- [Entries provided]
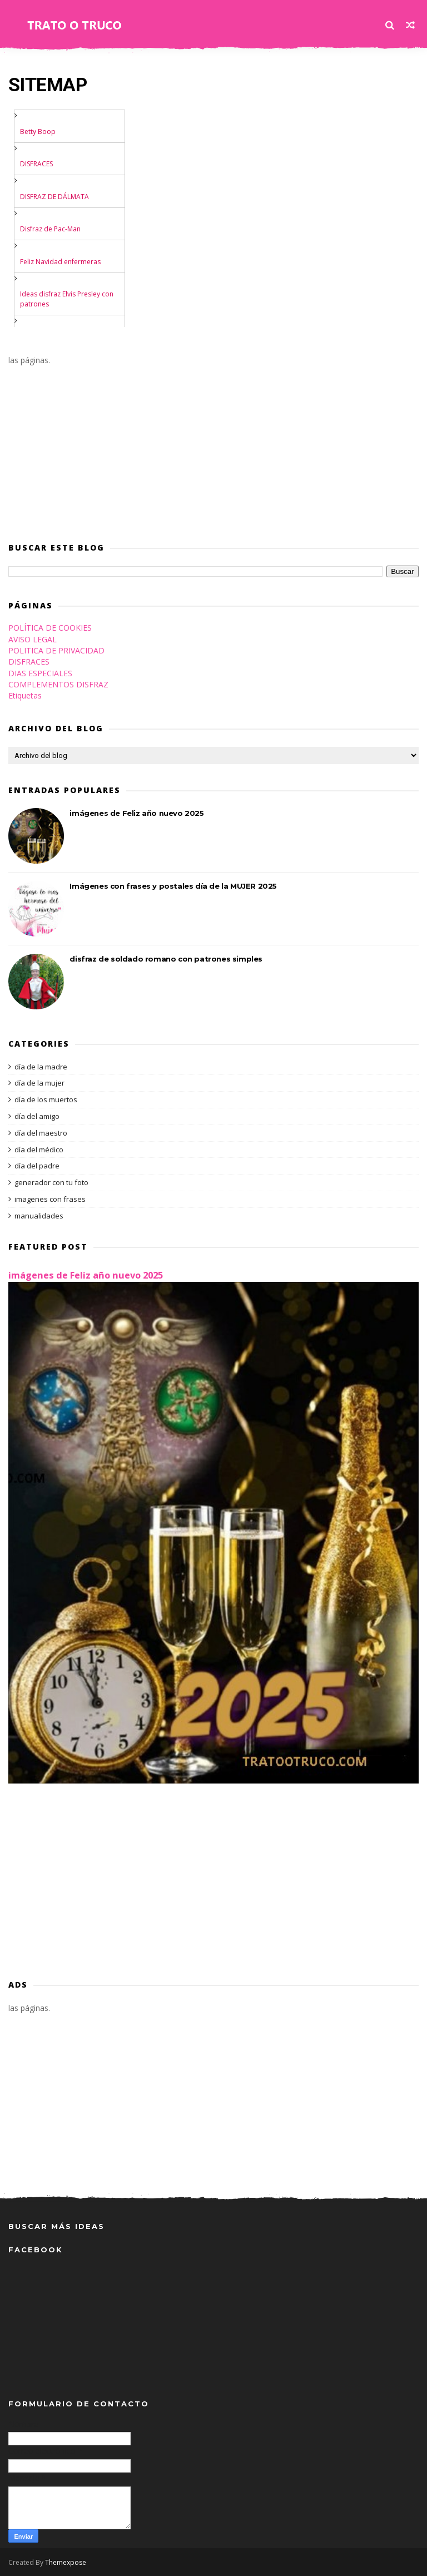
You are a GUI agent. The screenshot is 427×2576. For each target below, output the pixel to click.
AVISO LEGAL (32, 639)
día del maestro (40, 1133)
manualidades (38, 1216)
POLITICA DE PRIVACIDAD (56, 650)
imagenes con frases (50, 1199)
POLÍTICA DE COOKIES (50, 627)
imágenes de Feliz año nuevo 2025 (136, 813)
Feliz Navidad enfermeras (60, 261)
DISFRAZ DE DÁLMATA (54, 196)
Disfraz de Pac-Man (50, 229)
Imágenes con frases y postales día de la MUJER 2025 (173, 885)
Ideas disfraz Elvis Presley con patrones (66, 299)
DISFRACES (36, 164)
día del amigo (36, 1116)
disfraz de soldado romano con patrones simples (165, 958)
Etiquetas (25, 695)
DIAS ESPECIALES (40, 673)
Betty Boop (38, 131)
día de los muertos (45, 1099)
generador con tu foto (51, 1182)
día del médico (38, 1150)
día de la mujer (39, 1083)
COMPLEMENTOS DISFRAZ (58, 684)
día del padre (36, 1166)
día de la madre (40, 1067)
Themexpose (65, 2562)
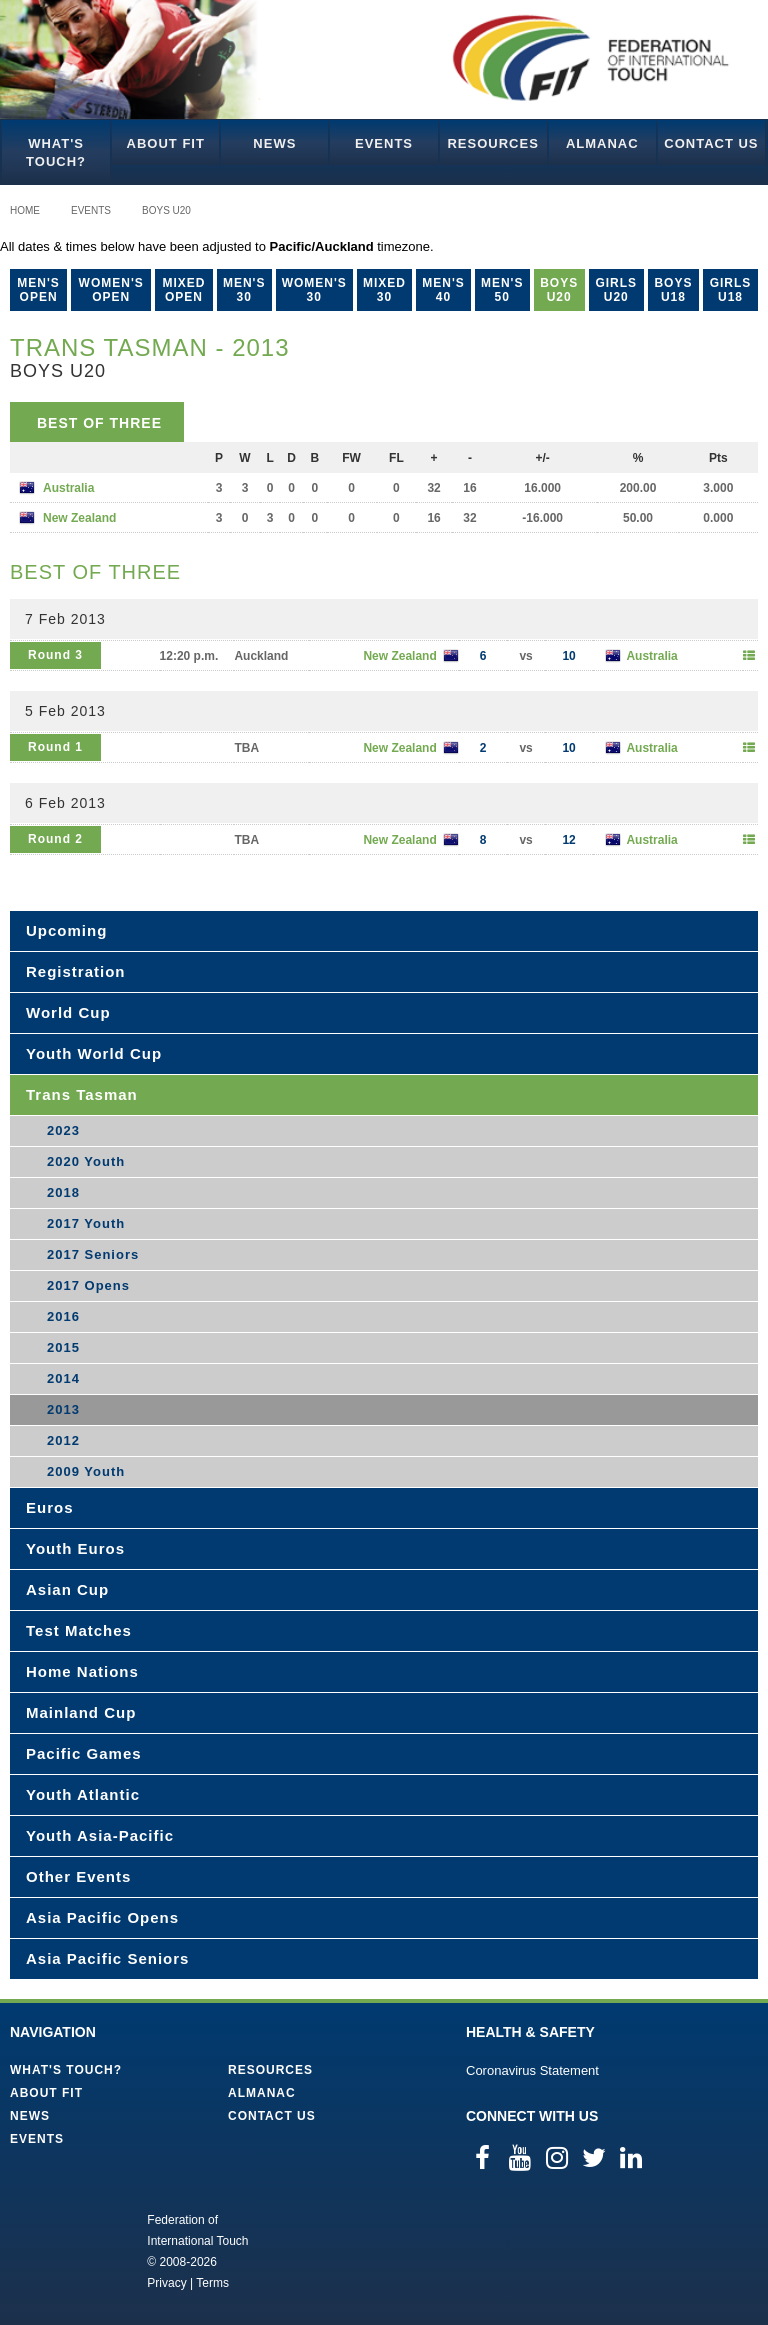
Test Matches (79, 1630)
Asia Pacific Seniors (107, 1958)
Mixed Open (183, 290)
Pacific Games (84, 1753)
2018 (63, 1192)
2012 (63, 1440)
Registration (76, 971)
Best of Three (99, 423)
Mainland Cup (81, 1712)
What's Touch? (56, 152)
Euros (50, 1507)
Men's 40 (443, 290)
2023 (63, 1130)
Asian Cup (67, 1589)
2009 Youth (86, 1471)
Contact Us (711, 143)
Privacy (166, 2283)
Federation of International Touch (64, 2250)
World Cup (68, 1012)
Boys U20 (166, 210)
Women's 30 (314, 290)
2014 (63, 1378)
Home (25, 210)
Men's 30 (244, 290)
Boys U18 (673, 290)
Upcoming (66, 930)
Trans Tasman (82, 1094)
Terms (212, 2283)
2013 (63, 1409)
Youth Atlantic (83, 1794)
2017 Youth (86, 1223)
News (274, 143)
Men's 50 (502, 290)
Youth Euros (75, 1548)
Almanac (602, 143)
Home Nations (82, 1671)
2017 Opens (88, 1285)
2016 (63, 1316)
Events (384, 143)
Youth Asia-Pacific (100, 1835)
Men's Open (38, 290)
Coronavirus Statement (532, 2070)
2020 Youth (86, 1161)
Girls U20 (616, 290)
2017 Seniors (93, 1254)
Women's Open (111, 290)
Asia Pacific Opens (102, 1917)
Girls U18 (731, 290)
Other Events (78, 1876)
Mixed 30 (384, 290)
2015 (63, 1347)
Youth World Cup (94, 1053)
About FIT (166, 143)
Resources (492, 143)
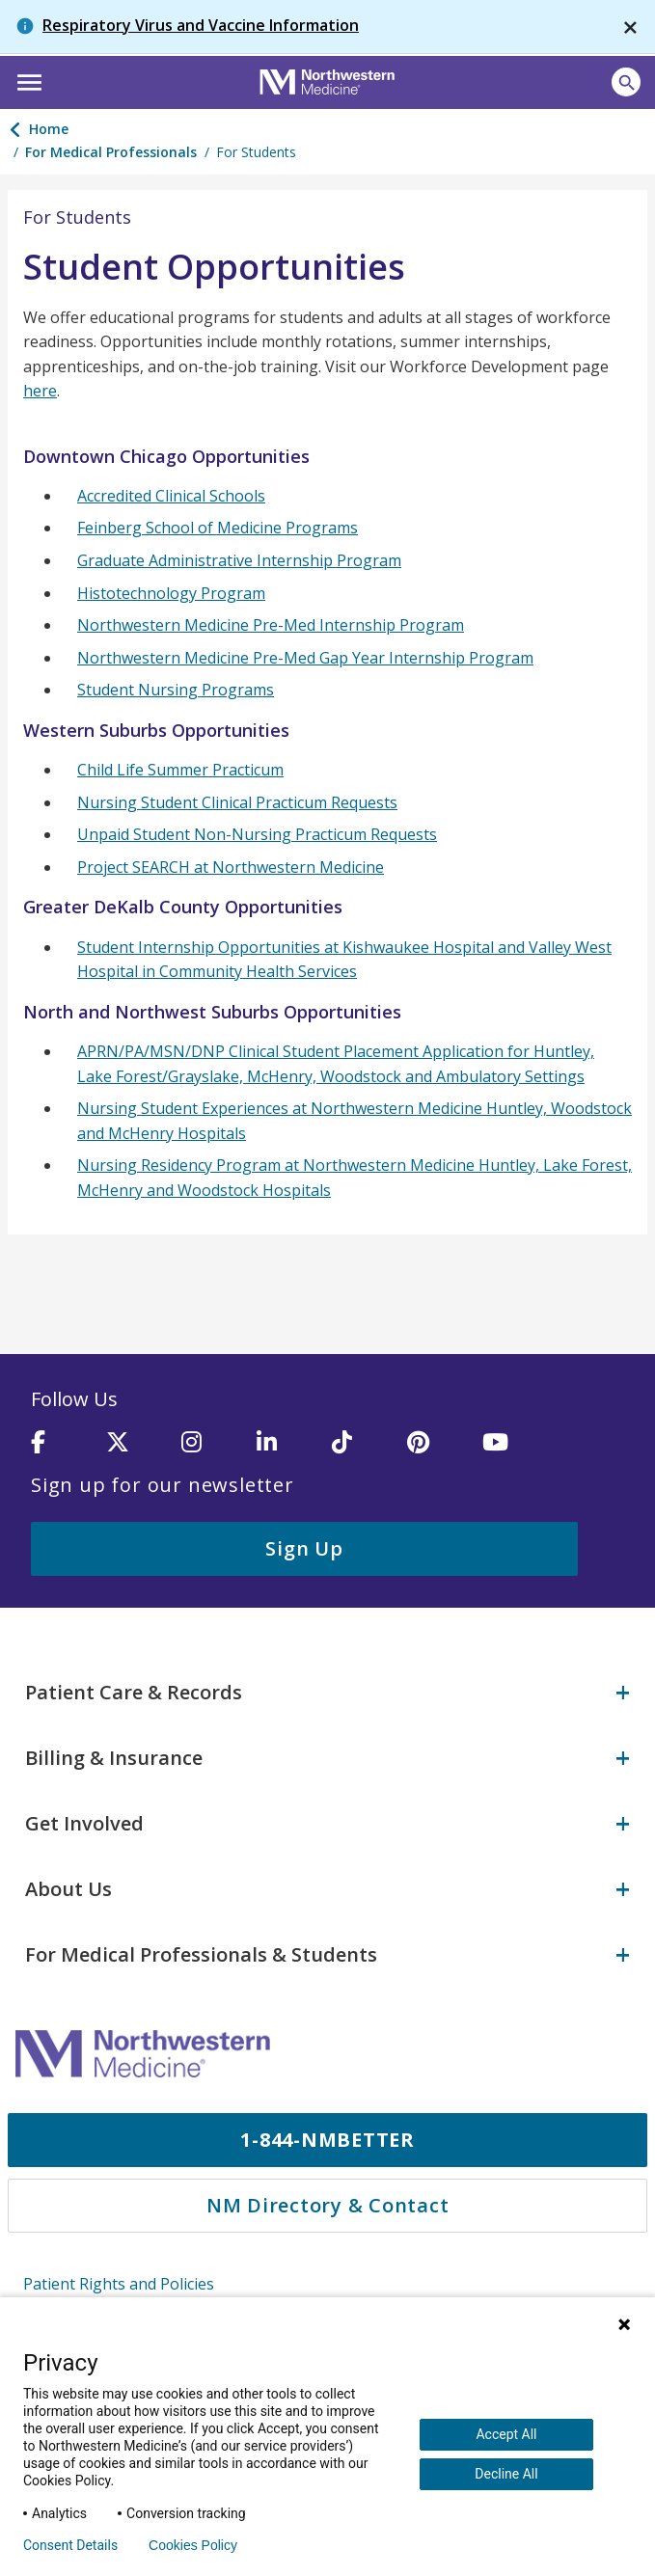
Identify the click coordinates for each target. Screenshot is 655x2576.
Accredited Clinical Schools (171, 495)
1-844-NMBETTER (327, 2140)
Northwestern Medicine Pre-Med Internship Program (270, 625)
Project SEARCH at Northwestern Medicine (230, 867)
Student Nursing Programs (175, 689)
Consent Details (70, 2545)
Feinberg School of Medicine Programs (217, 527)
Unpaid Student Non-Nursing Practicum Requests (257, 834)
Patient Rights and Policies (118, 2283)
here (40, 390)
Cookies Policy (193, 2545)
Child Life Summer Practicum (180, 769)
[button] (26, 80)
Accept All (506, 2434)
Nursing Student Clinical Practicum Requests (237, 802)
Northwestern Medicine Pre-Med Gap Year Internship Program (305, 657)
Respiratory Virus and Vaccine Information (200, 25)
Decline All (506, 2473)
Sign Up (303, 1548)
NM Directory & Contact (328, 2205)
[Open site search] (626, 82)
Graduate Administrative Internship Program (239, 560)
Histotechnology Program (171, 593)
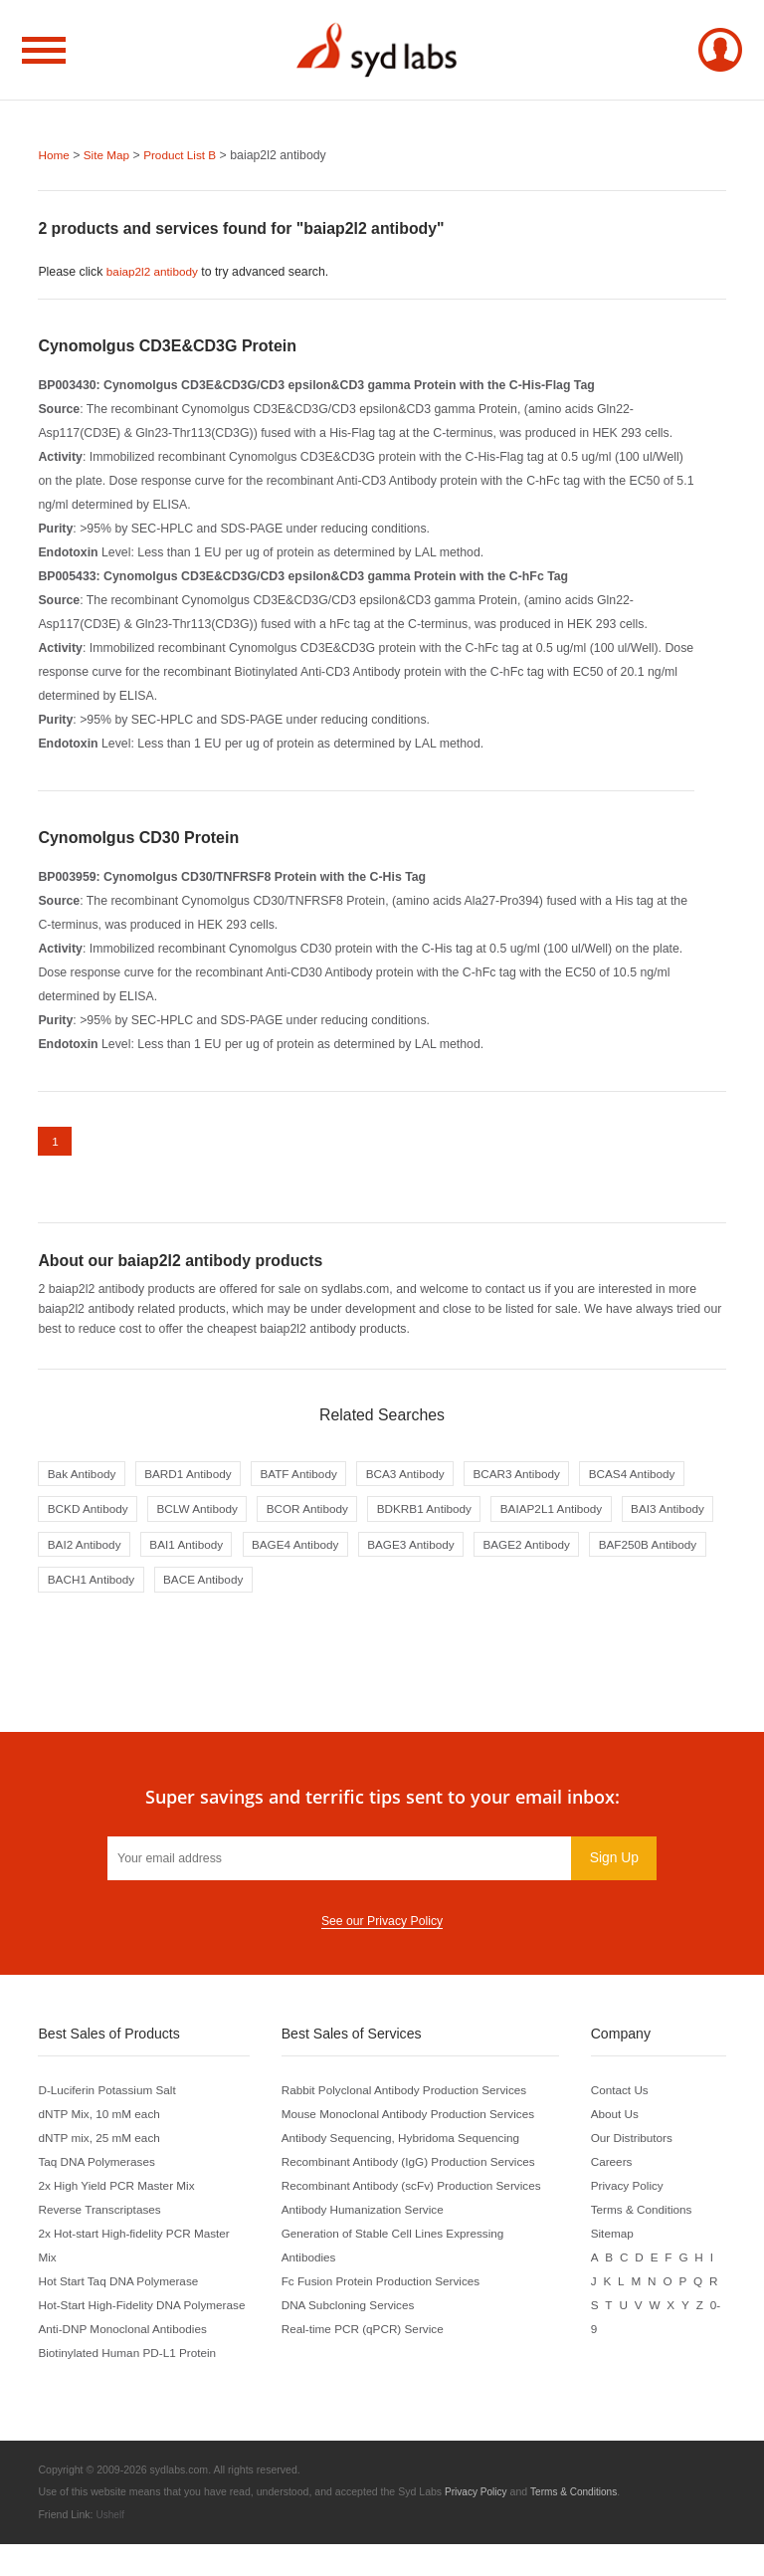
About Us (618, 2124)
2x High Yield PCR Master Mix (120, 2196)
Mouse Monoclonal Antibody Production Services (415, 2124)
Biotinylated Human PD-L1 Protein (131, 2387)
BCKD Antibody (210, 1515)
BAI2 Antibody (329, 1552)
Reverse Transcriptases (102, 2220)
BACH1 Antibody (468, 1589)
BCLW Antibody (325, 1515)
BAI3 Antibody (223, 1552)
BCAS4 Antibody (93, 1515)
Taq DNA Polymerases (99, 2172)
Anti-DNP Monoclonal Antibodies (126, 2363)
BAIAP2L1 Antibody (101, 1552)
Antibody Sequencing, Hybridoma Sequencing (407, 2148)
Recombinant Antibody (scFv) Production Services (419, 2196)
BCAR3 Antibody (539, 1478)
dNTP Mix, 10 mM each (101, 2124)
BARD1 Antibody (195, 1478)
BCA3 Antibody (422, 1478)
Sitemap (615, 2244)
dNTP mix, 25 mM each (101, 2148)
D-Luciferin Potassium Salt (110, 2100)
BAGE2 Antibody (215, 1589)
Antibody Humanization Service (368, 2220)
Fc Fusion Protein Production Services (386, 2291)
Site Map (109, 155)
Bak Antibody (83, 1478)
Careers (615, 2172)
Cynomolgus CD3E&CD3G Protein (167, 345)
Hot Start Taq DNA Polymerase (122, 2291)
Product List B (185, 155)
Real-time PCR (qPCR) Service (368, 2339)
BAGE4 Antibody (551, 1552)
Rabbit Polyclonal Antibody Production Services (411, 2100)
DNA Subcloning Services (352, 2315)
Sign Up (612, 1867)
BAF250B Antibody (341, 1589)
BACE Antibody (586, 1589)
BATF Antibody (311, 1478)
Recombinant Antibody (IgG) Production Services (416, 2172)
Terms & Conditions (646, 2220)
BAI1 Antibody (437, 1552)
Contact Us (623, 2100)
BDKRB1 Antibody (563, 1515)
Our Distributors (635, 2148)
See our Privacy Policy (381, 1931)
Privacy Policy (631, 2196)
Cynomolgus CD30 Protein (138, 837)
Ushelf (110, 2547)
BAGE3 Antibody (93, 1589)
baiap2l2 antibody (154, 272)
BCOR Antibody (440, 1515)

- [Activity] Set down the material above word for word and skip its pictures.

- [Solution to this problem]
You are a GUI agent. The screenshot is 427×2576. For each target below, output the pixel to click.
AVISO LEGAL (32, 639)
día del maestro (40, 1133)
manualidades (38, 1216)
POLITICA DE PRIVACIDAD (56, 650)
imagenes con frases (50, 1199)
POLÍTICA DE COOKIES (50, 627)
imágenes de Feliz año nuevo 2025 (136, 813)
Feliz Navidad enfermeras (60, 261)
DISFRAZ DE DÁLMATA (54, 196)
Disfraz de Pac-Man (50, 229)
Imágenes con frases y postales día de la MUJER 2025 (173, 885)
Ideas disfraz Elvis Presley con patrones (66, 299)
DISFRACES (36, 164)
día del amigo (36, 1116)
disfraz de soldado romano con patrones simples (165, 958)
Etiquetas (25, 695)
DIAS ESPECIALES (40, 673)
Betty Boop (38, 131)
día de los muertos (45, 1099)
generador con tu foto (51, 1182)
día del médico (38, 1150)
día de la mujer (39, 1083)
COMPLEMENTOS DISFRAZ (58, 684)
día del padre (36, 1166)
día de la madre (40, 1067)
Themexpose (65, 2562)
Test Matches (79, 1630)
Asia Pacific Seniors (107, 1958)
Mixed Open (183, 290)
Pacific Games (84, 1753)
2018 (63, 1192)
2012 (63, 1440)
Registration (76, 971)
Best of Three (99, 423)
Mainland Cup (81, 1712)
What's Touch? (56, 152)
Euros (50, 1507)
Men's 40 (443, 290)
2023 (63, 1130)
Asian Cup (67, 1589)
2009 Youth (86, 1471)
Contact Us (711, 143)
Privacy (166, 2283)
Federation of International Touch (64, 2250)
World Cup (68, 1012)
Boys U20 (166, 210)
Women's 30 (314, 290)
2014 (63, 1378)
Home (25, 210)
Men's 30 (244, 290)
Boys U18 (673, 290)
Upcoming (66, 930)
Trans Tasman (82, 1094)
Terms (212, 2283)
2013 (63, 1409)
Youth Atlantic (83, 1794)
2017 Youth (86, 1223)
News (274, 143)
Men's 50 (502, 290)
Youth Euros (75, 1548)
Almanac (602, 143)
Home Nations (82, 1671)
2017 Opens (88, 1285)
2016 (63, 1316)
Events (384, 143)
Youth Asia-Pacific (100, 1835)
Men's Open (38, 290)
Coronavirus Statement (532, 2070)
2020 Youth (86, 1161)
Girls U20 (616, 290)
2017 Seniors (93, 1254)
Women's Open (111, 290)
Asia Pacific Opens (102, 1917)
Girls U18 (731, 290)
Other Events (78, 1876)
Mixed 30 (384, 290)
2015 (63, 1347)
Youth World Cup (94, 1053)
About FIT (166, 143)
Resources (492, 143)
Identify the click coordinates for each target. Screenshot is 655x2576.
Accredited Clinical Schools (171, 495)
1-844-NMBETTER (327, 2140)
Northwestern Medicine Pre-Med Internship Program (270, 625)
Project SEARCH at Northwestern Medicine (230, 867)
Student Nursing Programs (175, 689)
Consent Details (70, 2545)
Feinberg School of Medicine Programs (217, 527)
Unpaid Student Non-Nursing Practicum Requests (257, 834)
Patient Rights and Policies (118, 2283)
here (40, 390)
Cookies Policy (193, 2545)
Child Life Summer Practicum (180, 769)
[button] (26, 80)
Accept All (506, 2434)
Nursing Student Clinical Practicum Requests (237, 802)
Northwestern Medicine Pre-Med Gap Year Internship Program (305, 657)
Respiratory Virus and Vaccine Information (200, 25)
Decline All (506, 2473)
Sign Up (303, 1548)
NM Directory & Contact (328, 2205)
[Open site search] (626, 82)
Graduate Administrative Internship Program (239, 560)
Histotechnology Program (171, 593)
About Us (618, 2124)
2x High Yield PCR Master Mix (120, 2196)
Mouse Monoclonal Antibody Production Services (415, 2124)
Biotinylated Human PD-L1 Protein (131, 2387)
BCKD Antibody (210, 1515)
BAI2 Antibody (329, 1552)
Reverse Transcriptases (102, 2220)
BACH1 Antibody (468, 1589)
BCLW Antibody (325, 1515)
BAI3 Antibody (223, 1552)
BCAS4 Antibody (93, 1515)
Taq DNA Polymerases (99, 2172)
Anti-DNP Monoclonal Antibodies (126, 2363)
BAIAP2L1 Antibody (101, 1552)
Antibody Sequencing, Hybridoma Sequencing (407, 2148)
Recombinant Antibody (scFv) Production Services (419, 2196)
BCAR3 Antibody (539, 1478)
dNTP Mix, 10 mM each (101, 2124)
BARD1 Antibody (195, 1478)
BCA3 Antibody (422, 1478)
Sitemap (615, 2244)
dNTP mix, 25 mM each (101, 2148)
D-Luciferin Potassium Salt (110, 2100)
BAGE2 Antibody (215, 1589)
Antibody Humanization Service (368, 2220)
Fc Fusion Protein Production Services (386, 2291)
Site Map (109, 155)
Bak Antibody (83, 1478)
Careers (615, 2172)
Cynomolgus CD3E&CD3G Protein (167, 345)
Hot Start Taq DNA Polymerase (122, 2291)
Product List B (185, 155)
Real-time PCR (qPCR) Service (368, 2339)
BAGE4 Antibody (551, 1552)
Rabbit Polyclonal Antibody Production Services (411, 2100)
DNA Subcloning Services (352, 2315)
Sign Up (612, 1867)
BAF250B Antibody (341, 1589)
BACE Antibody (586, 1589)
BATF Antibody (311, 1478)
Recombinant Antibody (IgG) Production Services (416, 2172)
Terms & Conditions (646, 2220)
BAI1 Antibody (437, 1552)
Contact Us (623, 2100)
BDKRB1 Antibody (563, 1515)
Our Distributors (635, 2148)
See our Privacy Policy (381, 1931)
Privacy Policy (631, 2196)
Cynomolgus CD30 Protein (138, 837)
Ushelf (110, 2547)
BAGE3 Antibody (93, 1589)
baiap2l2 antibody (154, 272)
BCOR Antibody (440, 1515)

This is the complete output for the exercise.